===== EXCERPT PROVIDED =====
Advanced Techniques for Knee Injuries: Q&A With Dr. Bert Mandelbaum of the Institute for Sports Sciences

Ellie Rizzo -

Bert Mandelbaum, MD, is an orthopedic surgeon and co-chair for medical affairs at Los Angeles-based Institute for Sports Sciences. He is director of research for Major League Baseball and a physician for the U.S. men's soccer team.BertMandelbaum0228

Here, Dr. Mandelbaum speaks from his experiences to shed some light on advancements in minimally invasive surgical techniques for the repair of ACL and MCL injuries in professional athletes.

Question: What are the particular medical challenges in repairing ACL and MCL tears in such high-level athletes?

Dr. Mandelbaum: When you deal with professional athletes, it's a whole other subspecialty of issues: there are the orthopedic aspects, then there's an understanding of state-of-the-art techniques and what you need to do surgically. For a professional athlete, there are a different set of objectives. It's not a question of if a ligament or bone can heal — not only do professional athletes have to get back to the sport, they have to have a job, join a team and sign a contract. You have to think on the performance of an athlete on the organ, tissue and molecular levels. It's more than just a repair — it's optimal regeneration. Hopefully we can make them even better than they were before.

Q: What's the typical outcome for an ACL or MCL injury you might see?

Dr. Mandelbaum: It depends on what kind of injury we're talking about. For example, an MCL injury represents an injury to the medial column, and there are four sections to consider. When we talk about a general MCL injury, it's not connoted where the injury is within a spectrum. Outcomes are truly scalable to types of injuries. A superficial MCL stretch does not need to be repaired and will heal over time, but a total MCL blowout requires anatomic repair and is treated very differently from other injuries. There are also other comorbidities for every athlete, which have to be factored into the equation of getting the athlete back in the game.

Q: What advances in surgical techniques have you been seeing in the field?

Dr. Mandelbaum: There are several ways to get athletes back to work when they have multiligament injuries. You can reconstruct [the injury] all at one time, or you can do it in stages. I repair the medial column and meniscus first as an immediate procedure, then as a reconstruction about six weeks afterward to help the athlete regain range of motion. The reason surgeons are doing this is to eliminate the potential of arthrofibrosis. In general, arthrofibrosis is a problem, but in an elite athlete any arthrofibrosis can compromise prognosis and be a tremendous, performance-limiting issue. The two-stage repair approach is a better way to proceed to minimize arthrofibrosis.

Within the approach, when we anatomically repair the medial column, we consider some concurrent factors. We want optimal regeneration, where tissue acts like normal tissue. So we consider the scaffold, growth factors and cells — like stem cells to deliver healing — in the context of returning the athlete to full performance. Repairing the elite athlete is something of a systematic algorithm that deconstructs into all sorts of elements — biological, kinematic — and we have to consider each in the big scheme of things, which is getting elite athletes back to performing at the highest levels.
===== SUPPLIED INFORMATION =====
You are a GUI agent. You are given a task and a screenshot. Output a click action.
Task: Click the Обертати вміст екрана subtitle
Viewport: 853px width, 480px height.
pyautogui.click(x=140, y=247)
=====
TASK PROMPT: Can you transcribe the passage of the knee injury interview from "Dr. Mandelbaum: It" to "in the game." word for word? The material after the interview is not needed.

SOLVED EXERCISE:
Dr. Mandelbaum: It depends on what kind of injury we're talking about. For example, an MCL injury represents an injury to the medial column, and there are four sections to consider. When we talk about a general MCL injury, it's not connoted where the injury is within a spectrum. Outcomes are truly scalable to types of injuries. A superficial MCL stretch does not need to be repaired and will heal over time, but a total MCL blowout requires anatomic repair and is treated very differently from other injuries. There are also other comorbidities for every athlete, which have to be factored into the equation of getting the athlete back in the game.